DT : Quelle est l'histoire derrière tout cela ?
KW : Mes parents ont dû me quitter quand je n'avais que quelques années. Ils fuyaient la persécution menée par le Parti communiste chinois. Mon père et ma mère pratiquaient le Falun Dafa (une discipline spirituelle qui met l'accent sur les principes moraux d’authenticité, bienveillance et tolérance). Lorsque la persécution de Dafa a éclaté en 1999, ils ont vu des gens autour d'eux arrêtés à leur domicile ou disparaître dans des camps de travaux forcés. Certaines personnes qu'ils connaissaient ont même été torturées et tuées parce qu'elles ne voulaient pas abandonner leur croyance.

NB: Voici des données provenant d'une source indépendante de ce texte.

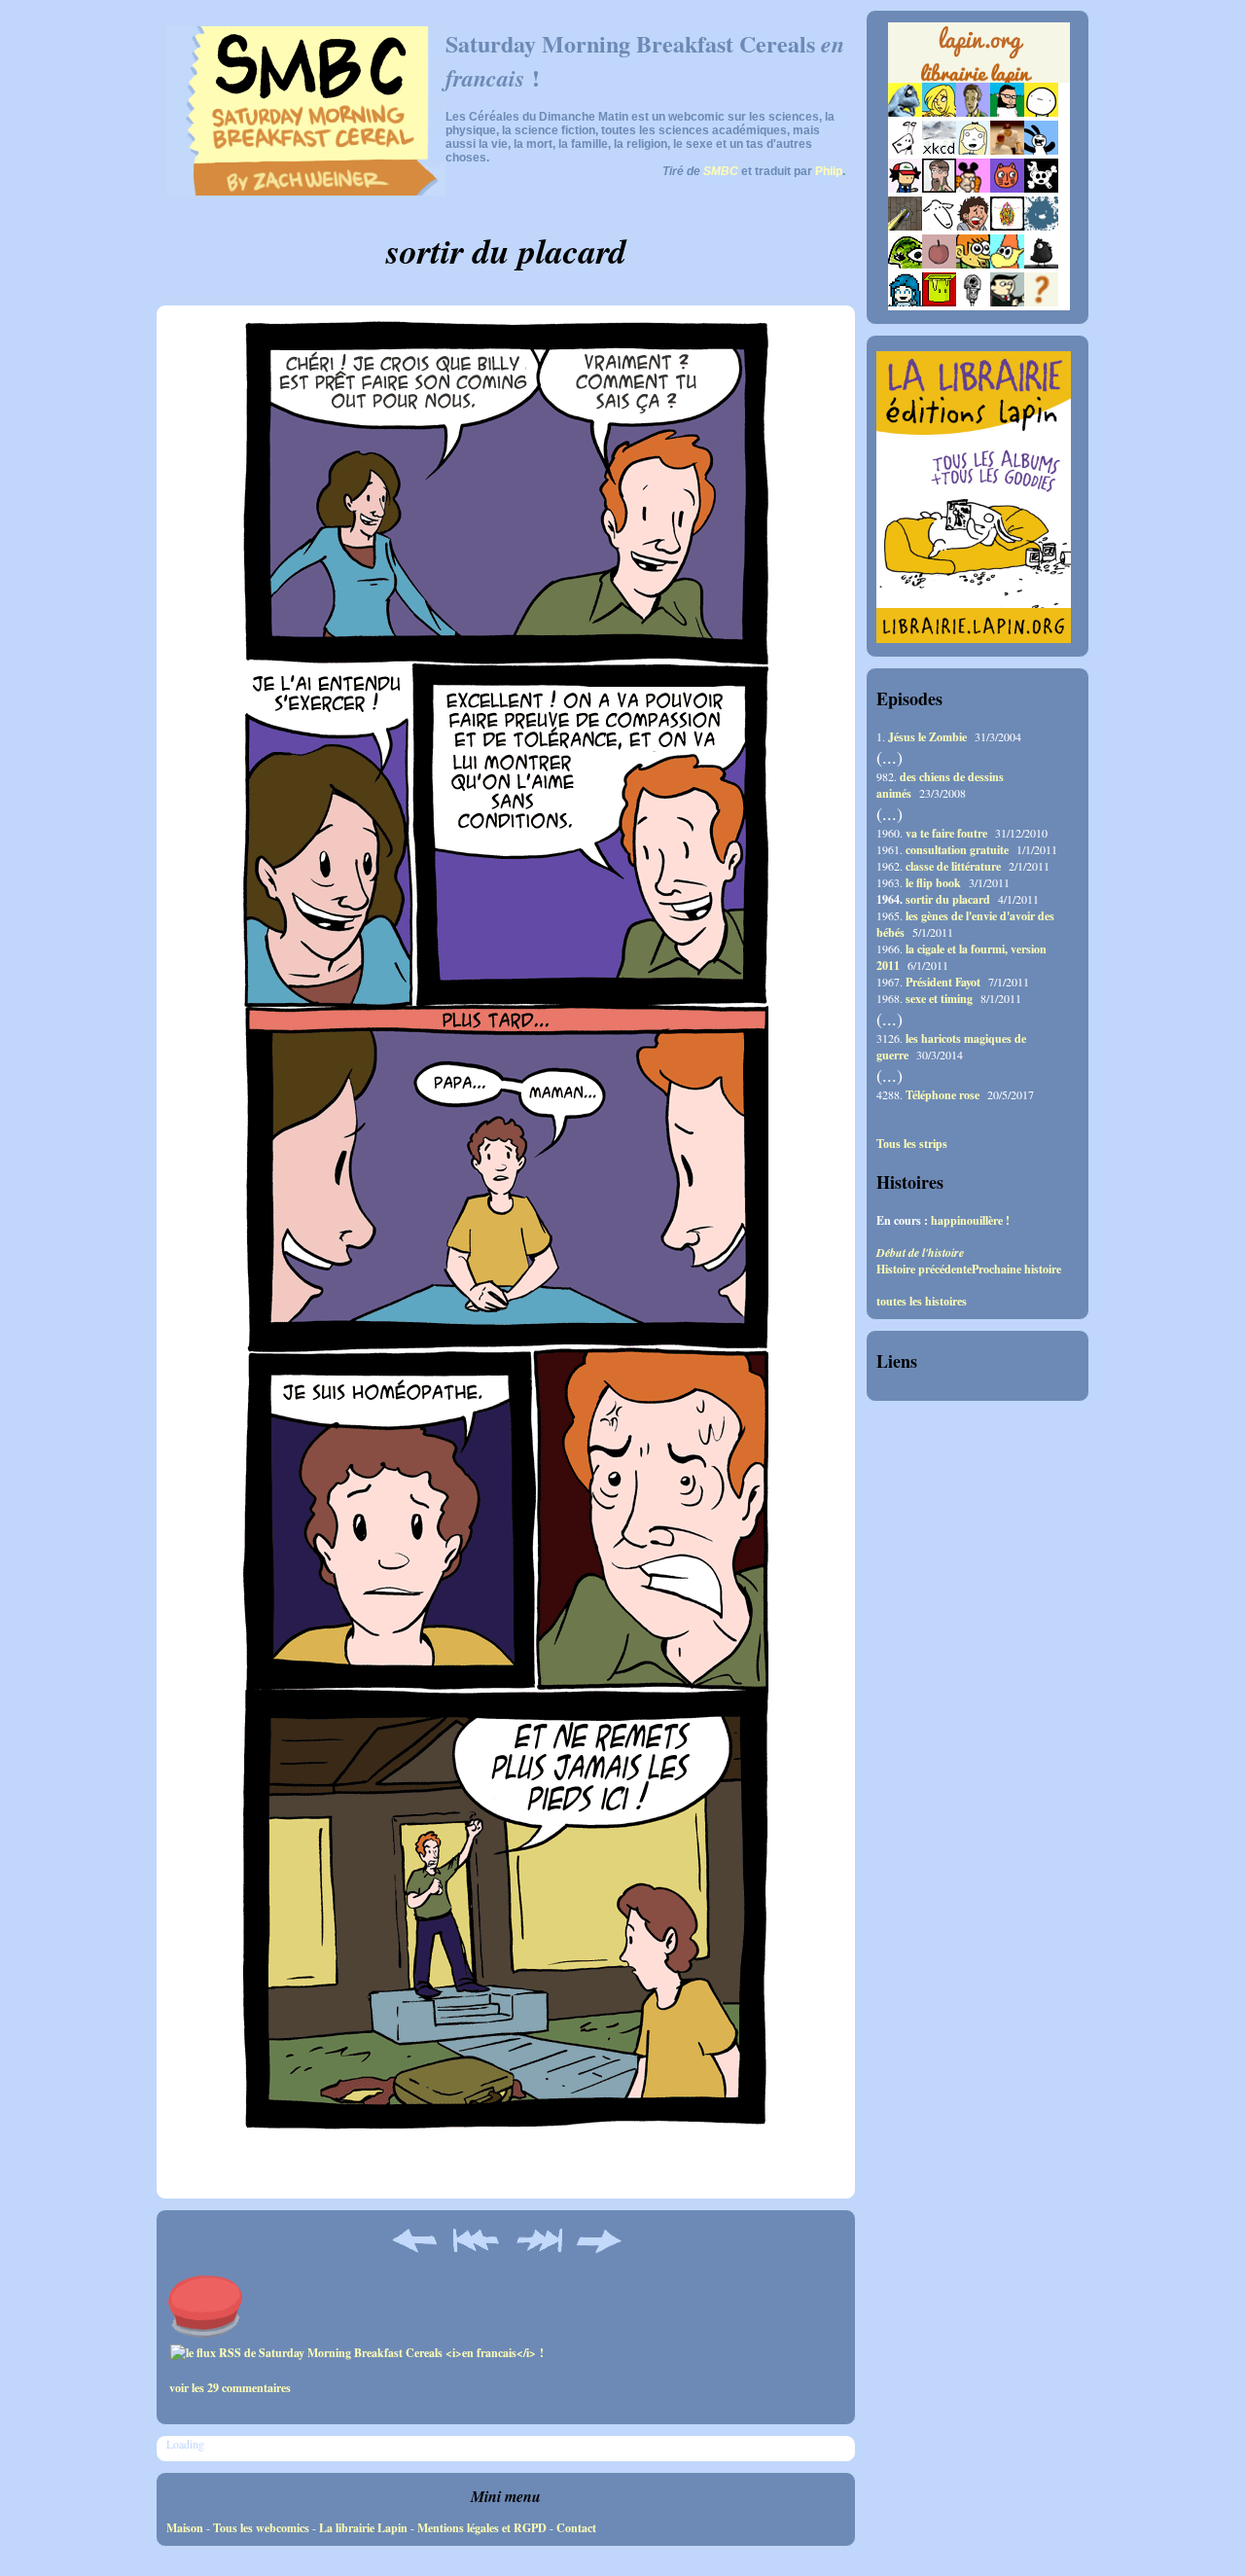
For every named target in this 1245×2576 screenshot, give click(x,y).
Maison (184, 2528)
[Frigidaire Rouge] (939, 302)
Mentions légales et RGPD (482, 2528)
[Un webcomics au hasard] (1041, 302)
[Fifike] (905, 150)
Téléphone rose (942, 1095)
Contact (576, 2528)
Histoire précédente (924, 1269)
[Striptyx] (973, 226)
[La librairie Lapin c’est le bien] (973, 638)
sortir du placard (948, 899)
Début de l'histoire (920, 1252)
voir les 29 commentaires (230, 2387)
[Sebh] (1007, 112)
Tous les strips (911, 1144)
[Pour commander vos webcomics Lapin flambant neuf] (979, 80)
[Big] (1007, 150)
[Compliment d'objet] (939, 264)
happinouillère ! (970, 1220)
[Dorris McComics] (1007, 188)
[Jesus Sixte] (939, 188)
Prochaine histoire (1016, 1269)
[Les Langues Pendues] (905, 264)
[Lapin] (905, 112)
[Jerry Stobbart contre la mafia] (1007, 302)
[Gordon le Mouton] (939, 226)
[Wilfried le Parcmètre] (973, 302)
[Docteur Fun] (973, 188)
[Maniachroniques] (973, 264)
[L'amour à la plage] (1007, 226)
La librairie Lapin (363, 2528)
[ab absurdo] (1041, 112)
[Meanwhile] (1041, 226)
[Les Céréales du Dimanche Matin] (973, 112)
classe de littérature (953, 866)
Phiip (828, 171)
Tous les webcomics (261, 2528)
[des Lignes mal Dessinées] (973, 150)
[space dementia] (1041, 188)
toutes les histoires (921, 1301)
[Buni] (1041, 150)
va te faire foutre (946, 833)
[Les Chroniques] (905, 302)
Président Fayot (943, 982)
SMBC (720, 171)
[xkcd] (939, 150)
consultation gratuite (957, 849)
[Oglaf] (939, 112)
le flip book (933, 883)
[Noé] (905, 226)
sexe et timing (939, 998)
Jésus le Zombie (927, 737)
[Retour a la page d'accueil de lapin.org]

Mes parents ont donc décidé de fuir au Canada en quête de liberté de croyance et d'une vie meilleure. Ils ne voulaient pas que je partage les difficultés initiales de commencer une nouvelle vie dans un pays très différent, alors ils ont décidé d’aller s'installer en premier. J'ai emménagé avec d'autres membres de ma famille qui vivaient dans un milieu rural en Chine et ils m'ont élevé pendant ma petite enfance. J'étais si jeune quand tout est arrivée, je ne me souviens presque de rien.
DT : Je suis désolée d'entendre cela. Heureusement que tu es maintenant réunie avec tes parents. Étiez-vous très proche des autres membres de votre famille à l'époque ?
KW : Oui, j'étais particulièrement proche de mes cousines, qui avaient à peu près le même âge que moi. Nous avons beaucoup de bons souvenirs d'enfance ensemble, avec ma tante, mon oncle et mes grands-parents. À la campagne, nous vivions porte à porte dans une propriété communautaire. Mes cousines et moi nous rendions souvent visite en escaladant les toits.
DT : Escalader les toits ! On dirait une aventure de Peter Pan. Était-ce une activité pour les enfants ou c'était vraiment une porte d’entrée ?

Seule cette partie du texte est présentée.